Reading text |
* Begin *

Despite the Bonds being issued by Gategroup Finance (Luxembourg) SA (the Issuer), the Gategroup Plan was proposed by a special purpose vehicle incorporated in England, Gategroup Guarantee Limited (the SPV). As initiating an insolvency procedure would constitute a default by the Issuer under the Bonds, the SPV was incorporated outside of the group, a solution that has been used regularly in Schemes. Gategroup also moved the centre of main interests (COMI) of the Issuer to England. Whilst this shift was somewhat artificial, the High Court endorsed the COMI shift given the lack of realistic alternatives for the group.
As the Bonds were governed by Swiss law and subject to the exclusive jurisdiction of the Swiss courts, the main question that fell before the High Court was whether the English courts had jurisdiction to sanction the Gategroup Plan on application of the Lugano Convention. Even though the UK left the European Union on 31 December 2020 and is no longer subject to the Lugano Convention (pending future accession), the Gategroup Plan was launched prior to such departure on 30 December 2020 and so the Lugano Convention continued to apply in this case.
In his judgment, Mr Justice Zacaroli considered whether Restructuring Plans are “civil and commercial matters” and thus within the scope of the Lugano Convention, or whether the Bankruptcy Exclusion applied. For context, if the High Court had determined that Restructuring Plans fall within the scope of the Lugano Convention, it likely would have been held that the proposed compromise or arrangement should be subject to the jurisdiction of the Swiss courts.
Mr Justice Zacaroli rejected the argument that because Schemes fall within the scope of the Lugano Convention, so too do Restructuring Plans. For example, in response to an argument advanced by a bondholder that the Restructuring Plan is materially indistinguishable from a Scheme, he cited the so-called “threshold conditions” for companies to utilise Restructuring Plans (as mentioned at the outset of this article): i.e. that (i) the company has encountered, or is likely to encounter, financial difficulties that are affecting, or will or may affect, its ability to carry on business; and (ii) a compromise or arrangement is proposed between the company and its creditors and/or members (or any class of them) to eliminate, reduce or prevent, or mitigate the effect of such financial difficulties (the Threshold Conditions). As previously stated, Schemes may be utilised irrespective of the financial condition of the company.
In determining whether the Restructuring Plan falls within the Bankruptcy Exclusion of the Lugano Convention, Mr Justice Zacaroli gave consideration to the European dovetailing principle, which provides that there should be no gap or overlap between the Recast Brussels Regulation and the Recast Insolvency Regulation. Applying this, if the Restructuring Plan fell within the scope of the Recast Insolvency Regulation, it would satisfy the Bankruptcy Exclusion under the Recast Brussels Regulation (and by extension, the Lugano Convention) as there can be no gap or overlap between the two. Accordingly, the scope of the Recast Insolvency Regulation was cited and the elements set out as follows:
The proceedings must be collective proceedings (i.e. concerning all or a significant part of a debtor’s creditors);
They must be based on laws relating to insolvency and have as their purpose rescue, adjustment of debt, reorganisation or liquidation; and
They must encompass at least one of the following:
– the debtor is partially or totally divested of its assets;
-the assets and affairs of the debtor are subject to control or supervision by a court; or
– a temporary stay is imposed, by a court or by operation of law, on individual enforcement proceedings to enable negotiations to take place between the debtor and its creditors.

* End *

What this task involves |
Answer these questions using the Gategroup restructuring text.
1. In which country was the special purpose vehicle that proposed the Gategroup Plan incorporated?
2. On what date was the Gategroup Plan launched?
3. Under which country's law were the Bonds governed?

Information shown |
* Begin *

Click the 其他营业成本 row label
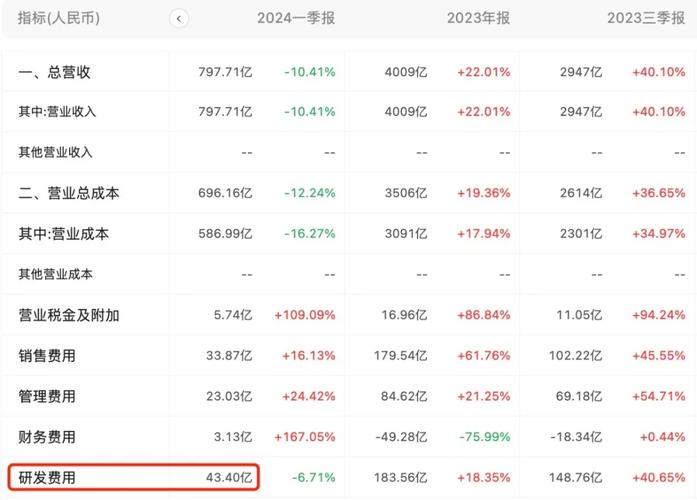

* End *

Reply to the task |
1. England
2. 30 December 2020
3. Switzerland (Swiss law)